You – saison 1 : petit plaisir malaisant

Joe, gérant d’une librairie new-yorkaise, rencontre Beck, une jeune écrivaine en devenir qui partage sa passion pour les livres et la poésie. Intimement persuadé qu’ils sont faits l’un pour l’autre, il va tomber dans une obsession malsaine et tenter d’éliminer tous les obstacles qui se dressent en travers du chemin de leur romance…

Un démarrage en trombe


Il n’aura pas fallu longtemps à la série pour accrocher le spectateur. Difficile de ne pas s’identifier à Joe, surtout que sa voix off vient ponctuer régulièrement les scènes de la série. Plongés malgré nous dans son esprit tordu, il semble vouloir nous éclairer sur ses motivations, en nous prenant pour des idiots incapables de saisir la complexité de son personnage.

C’est avec des phrases rapides et saccadées, légèrement envahissantes et qui se veulent intelligemment maniées que l’on comprend assez vite que Joe oscille entre amoureux transi et psychopathe invétéré.

Mais bon, Joe est craquant.

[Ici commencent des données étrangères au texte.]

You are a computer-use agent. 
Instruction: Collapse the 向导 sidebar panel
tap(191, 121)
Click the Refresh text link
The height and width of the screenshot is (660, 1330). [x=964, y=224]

Il est parfois même parfait. Comme la série évolue à travers son prisme et sa fameuse voix off, on est totalement envoûtés par ses élans romantiques et il arrive qu’on se surprenne à comprendre ses motivations.

Impossible ne pas apprécier la beauté de Penn Badgley. Surtout, difficile de le dissocier de son rôle de Dan Humpfrey dans Gossip Girl. Tout est là : le physique ravageur, la culture littéraire, la solitude romantique new-yorkaise… Il a cette beauté des hommes passionnés et mélancoliques, presque anachroniques dans une société de consommation effrénée. Finalement c’est un peu la version dark du beau gosse littéraire de l’Upper East Side.

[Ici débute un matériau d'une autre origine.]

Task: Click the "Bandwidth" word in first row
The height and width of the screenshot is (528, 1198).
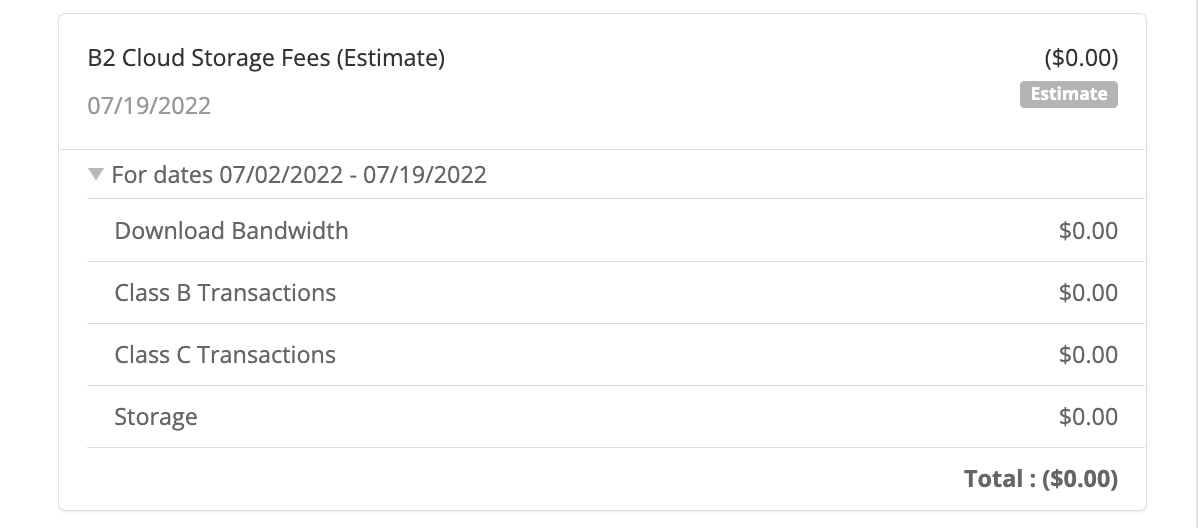Action: coord(290,231)
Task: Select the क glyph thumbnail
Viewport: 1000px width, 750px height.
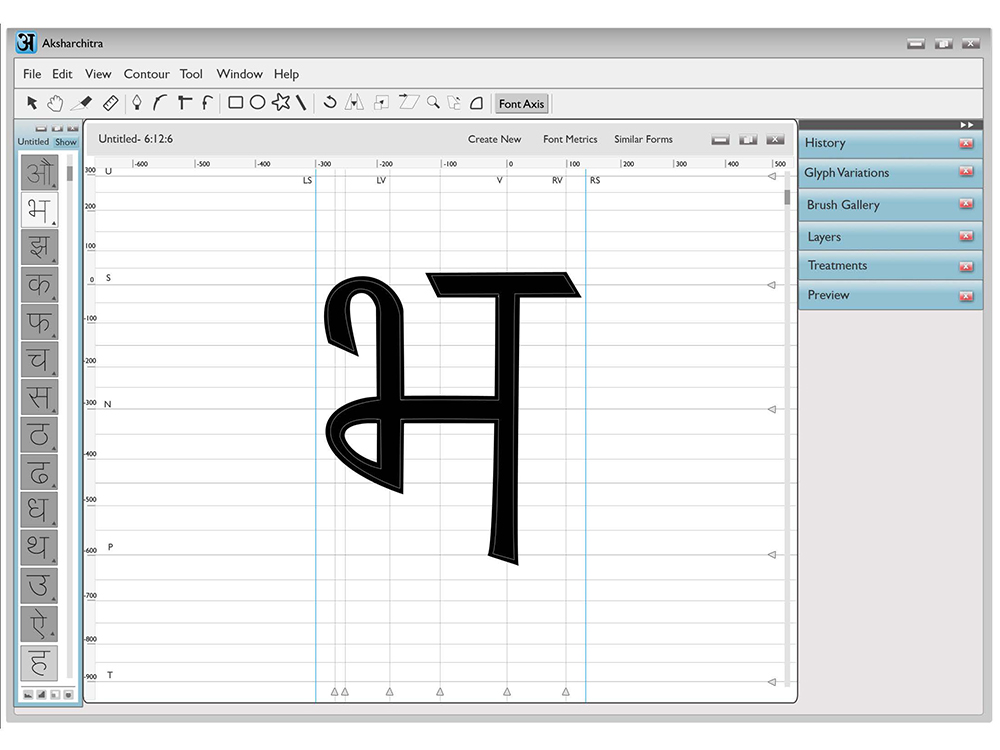Action: point(40,284)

Il a ce côté paumé du mec qui préfère les vieux livres à Instagram.Et on évolue avec lui, en comprenant rapidement que quelque chose cloche dans cette adorable petite tête, sans vraiment réussir à lui en vouloir.

Une critique notre société.


You se pose comme une critique d’une société obsédée par son image et par les réseaux sociaux. A l’inverse d’un Black Mirror, qui effraye par cette anticipation cauchemardesque de ce que la technologie pourrait apporter, You veut dénoncer la comédie que la connectivité à outrance nous impose de jouer. En somme, une critique des habitudes superficielles auxquelles notre société nous a lentement condamnés.

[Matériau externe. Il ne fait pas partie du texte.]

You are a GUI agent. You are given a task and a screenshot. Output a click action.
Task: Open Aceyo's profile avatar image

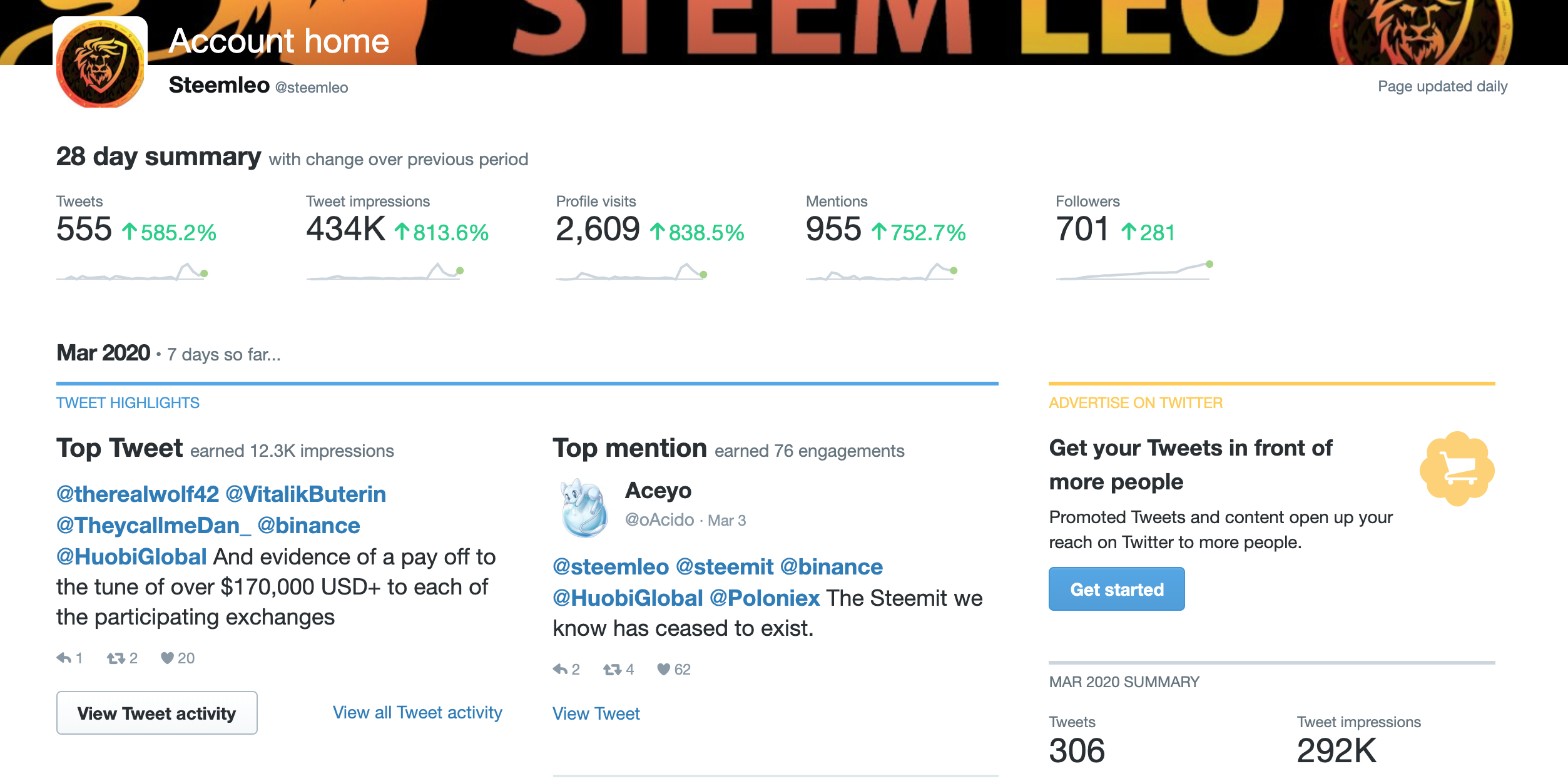tap(584, 508)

Tout y passe : la bourgeoise coquine qui veut que tout le monde l’aime, le hipster idiot et incompétent qui n’aime que lui et ses idées de start-up stériles.

Beck, l’héroïne fantasmée par les élucubrations incessantes de Joe, en prend aussi pour son grade. Geignarde, (trop) lente et posée, soit-disant cultivée, elle a ce côté agaçant des femmes romantiques. Elle remonte cependant la pente assez vite avec son sourire éclatant et ses beaux yeux bleus. C’est la nana presque parfaite jusqu’à ce que ses failles soient progressivement dévoilées à travers la narration de Joe.

Essaie encore…


Malheureusement, si l’idée de départ n’était pas mauvaise, elle est mal exécutée. Se servir d’un psychopathe romantique obsédé par l’amour et la passion que ses bouquins lui ont inculqué comme trame de fond pour dénoncer les dérives de notre société ultra-connectée est un concept plutôt bon. Mais la série se croit plus intelligente qu’elle n’est et se perd dans un certain narcissisme.

Avec son ambiance urbaine, so NYC, légèrement libertine, c’est une série qui se veut moderne, très millenials. On évolue dans un monde cliché, figé comme ces photos insta et leurs descriptions téléphonées, avec lattés vegan et dernier smartphones à la mode.

Final décevant, personnages bâclés, psychologie trop faible… La série n’est simplement pas aussi intelligente qu’elle ne le pense. Mais elle se regarde et peut même s’apprécier. Encore un psychopathe qu’on aime « binge-watcher », tout en sachant au fond qu’on n’est clairement pas devant un chef d’œuvre.